The expected output is exactly the lines below, starting at the line with "Task: Select the Network tab in dev tools" and ending at the line with "Task: Click the coze-studio-main.zip", both included; no other line belongs in it.

(Collected data)
"""

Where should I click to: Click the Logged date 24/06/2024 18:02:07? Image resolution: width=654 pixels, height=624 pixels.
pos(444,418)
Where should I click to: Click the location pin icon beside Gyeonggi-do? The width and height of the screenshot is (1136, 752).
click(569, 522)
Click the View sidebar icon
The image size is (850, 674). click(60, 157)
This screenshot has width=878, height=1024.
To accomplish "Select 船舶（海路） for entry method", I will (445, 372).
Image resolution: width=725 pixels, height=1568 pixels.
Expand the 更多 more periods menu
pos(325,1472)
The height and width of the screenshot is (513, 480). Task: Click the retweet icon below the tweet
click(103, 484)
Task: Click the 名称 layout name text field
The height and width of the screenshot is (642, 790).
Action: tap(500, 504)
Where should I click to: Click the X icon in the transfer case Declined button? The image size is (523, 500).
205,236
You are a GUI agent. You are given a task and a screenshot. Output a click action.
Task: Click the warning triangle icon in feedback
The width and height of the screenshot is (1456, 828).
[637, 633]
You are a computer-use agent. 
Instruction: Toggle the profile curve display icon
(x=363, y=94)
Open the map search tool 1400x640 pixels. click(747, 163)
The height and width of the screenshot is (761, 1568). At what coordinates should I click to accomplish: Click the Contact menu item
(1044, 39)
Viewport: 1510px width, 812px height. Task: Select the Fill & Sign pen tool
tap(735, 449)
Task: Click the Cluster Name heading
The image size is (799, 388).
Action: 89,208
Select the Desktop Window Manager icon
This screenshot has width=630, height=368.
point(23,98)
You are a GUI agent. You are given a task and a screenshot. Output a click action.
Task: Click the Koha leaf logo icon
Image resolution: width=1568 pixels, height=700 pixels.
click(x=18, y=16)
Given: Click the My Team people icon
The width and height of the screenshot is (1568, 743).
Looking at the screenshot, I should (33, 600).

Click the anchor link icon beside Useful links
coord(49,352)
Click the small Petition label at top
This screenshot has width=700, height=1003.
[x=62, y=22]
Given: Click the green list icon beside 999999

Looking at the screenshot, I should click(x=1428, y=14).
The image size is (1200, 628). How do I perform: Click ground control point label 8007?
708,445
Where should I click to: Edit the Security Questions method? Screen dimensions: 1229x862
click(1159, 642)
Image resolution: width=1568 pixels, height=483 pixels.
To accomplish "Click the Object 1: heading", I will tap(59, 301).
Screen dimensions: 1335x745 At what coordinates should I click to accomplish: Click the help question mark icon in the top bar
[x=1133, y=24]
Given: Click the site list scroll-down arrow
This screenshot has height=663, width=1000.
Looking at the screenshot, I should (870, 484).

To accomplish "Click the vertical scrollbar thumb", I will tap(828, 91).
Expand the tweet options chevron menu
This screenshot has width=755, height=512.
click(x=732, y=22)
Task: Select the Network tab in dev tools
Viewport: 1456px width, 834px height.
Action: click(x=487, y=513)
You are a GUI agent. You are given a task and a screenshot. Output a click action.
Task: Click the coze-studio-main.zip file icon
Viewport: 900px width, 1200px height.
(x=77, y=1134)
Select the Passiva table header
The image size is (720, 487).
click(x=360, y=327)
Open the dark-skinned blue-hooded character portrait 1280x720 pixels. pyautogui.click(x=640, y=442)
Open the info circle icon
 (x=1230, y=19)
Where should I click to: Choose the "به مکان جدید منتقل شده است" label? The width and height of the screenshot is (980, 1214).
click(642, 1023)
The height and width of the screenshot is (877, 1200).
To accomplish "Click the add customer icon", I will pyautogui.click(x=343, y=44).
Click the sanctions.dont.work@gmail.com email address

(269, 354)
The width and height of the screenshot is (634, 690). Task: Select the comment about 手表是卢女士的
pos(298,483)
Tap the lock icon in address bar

"""

* **Task response**
Task: Select the Network tab in dev tools
Viewport: 1456px width, 834px height.
Action: click(x=487, y=513)
You are a GUI agent. You are given a task and a screenshot. Output a click action.
Task: Click the coze-studio-main.zip file icon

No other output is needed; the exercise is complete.